[Records from a collection]
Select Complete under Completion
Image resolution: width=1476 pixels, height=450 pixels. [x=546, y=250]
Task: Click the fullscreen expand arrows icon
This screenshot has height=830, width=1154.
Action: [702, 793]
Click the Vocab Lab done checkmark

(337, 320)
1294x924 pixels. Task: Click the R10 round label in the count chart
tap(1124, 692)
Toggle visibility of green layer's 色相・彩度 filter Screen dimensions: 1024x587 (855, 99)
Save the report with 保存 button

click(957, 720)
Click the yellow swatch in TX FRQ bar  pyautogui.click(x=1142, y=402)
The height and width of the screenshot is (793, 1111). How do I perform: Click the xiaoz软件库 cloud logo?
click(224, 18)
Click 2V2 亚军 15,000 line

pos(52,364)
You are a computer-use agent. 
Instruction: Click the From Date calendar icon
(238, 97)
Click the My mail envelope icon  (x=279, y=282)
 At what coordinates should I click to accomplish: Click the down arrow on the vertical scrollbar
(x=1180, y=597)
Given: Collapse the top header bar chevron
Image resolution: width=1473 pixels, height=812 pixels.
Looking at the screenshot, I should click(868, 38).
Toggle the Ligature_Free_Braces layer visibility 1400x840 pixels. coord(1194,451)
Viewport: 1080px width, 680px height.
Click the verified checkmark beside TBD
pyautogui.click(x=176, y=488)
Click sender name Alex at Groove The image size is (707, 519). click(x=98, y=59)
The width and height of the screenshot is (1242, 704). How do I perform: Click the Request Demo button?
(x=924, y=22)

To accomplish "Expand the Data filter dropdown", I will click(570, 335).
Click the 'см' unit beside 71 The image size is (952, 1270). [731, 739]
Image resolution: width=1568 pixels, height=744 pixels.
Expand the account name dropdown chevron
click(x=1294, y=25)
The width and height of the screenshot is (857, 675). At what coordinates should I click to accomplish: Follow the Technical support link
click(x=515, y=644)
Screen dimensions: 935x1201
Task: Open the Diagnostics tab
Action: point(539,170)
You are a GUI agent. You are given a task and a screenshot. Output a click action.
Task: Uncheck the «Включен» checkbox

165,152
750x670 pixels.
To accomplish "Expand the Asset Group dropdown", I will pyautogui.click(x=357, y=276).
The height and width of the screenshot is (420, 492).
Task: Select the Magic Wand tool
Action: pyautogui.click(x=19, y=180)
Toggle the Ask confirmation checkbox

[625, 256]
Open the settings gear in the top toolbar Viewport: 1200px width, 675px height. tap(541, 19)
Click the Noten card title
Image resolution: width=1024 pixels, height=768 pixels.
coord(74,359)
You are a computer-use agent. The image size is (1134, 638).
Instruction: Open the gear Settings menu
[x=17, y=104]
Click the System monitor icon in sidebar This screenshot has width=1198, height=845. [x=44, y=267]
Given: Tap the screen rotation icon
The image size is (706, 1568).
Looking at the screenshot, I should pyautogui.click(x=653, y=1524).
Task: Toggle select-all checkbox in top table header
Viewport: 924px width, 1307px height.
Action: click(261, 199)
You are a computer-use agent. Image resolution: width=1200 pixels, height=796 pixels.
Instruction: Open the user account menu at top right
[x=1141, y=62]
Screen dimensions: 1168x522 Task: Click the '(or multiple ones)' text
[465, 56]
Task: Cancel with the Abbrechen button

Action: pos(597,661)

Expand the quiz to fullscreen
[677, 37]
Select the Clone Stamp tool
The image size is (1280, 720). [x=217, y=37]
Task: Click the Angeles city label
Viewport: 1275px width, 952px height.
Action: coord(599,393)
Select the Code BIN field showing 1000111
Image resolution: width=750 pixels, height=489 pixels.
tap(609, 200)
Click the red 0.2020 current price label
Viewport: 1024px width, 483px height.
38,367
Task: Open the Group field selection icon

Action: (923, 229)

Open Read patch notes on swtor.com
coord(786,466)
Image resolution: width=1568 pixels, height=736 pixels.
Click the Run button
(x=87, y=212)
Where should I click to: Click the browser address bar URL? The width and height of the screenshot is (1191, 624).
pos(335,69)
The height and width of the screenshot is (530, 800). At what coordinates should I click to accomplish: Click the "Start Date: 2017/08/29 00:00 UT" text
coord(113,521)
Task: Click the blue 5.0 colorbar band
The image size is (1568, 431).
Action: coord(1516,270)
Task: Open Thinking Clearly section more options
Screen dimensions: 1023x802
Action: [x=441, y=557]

[Problem requirements]
Write out again, exactly, the line containing "Where should I" and every later line of the records. Omit the rest.

[Answer below]
Where should I click to: Click the browser address bar URL? The width and height of the screenshot is (1191, 624).
pos(335,69)
The height and width of the screenshot is (530, 800). At what coordinates should I click to accomplish: Click the "Start Date: 2017/08/29 00:00 UT" text
coord(113,521)
Task: Click the blue 5.0 colorbar band
The image size is (1568, 431).
Action: coord(1516,270)
Task: Open Thinking Clearly section more options
Screen dimensions: 1023x802
Action: [x=441, y=557]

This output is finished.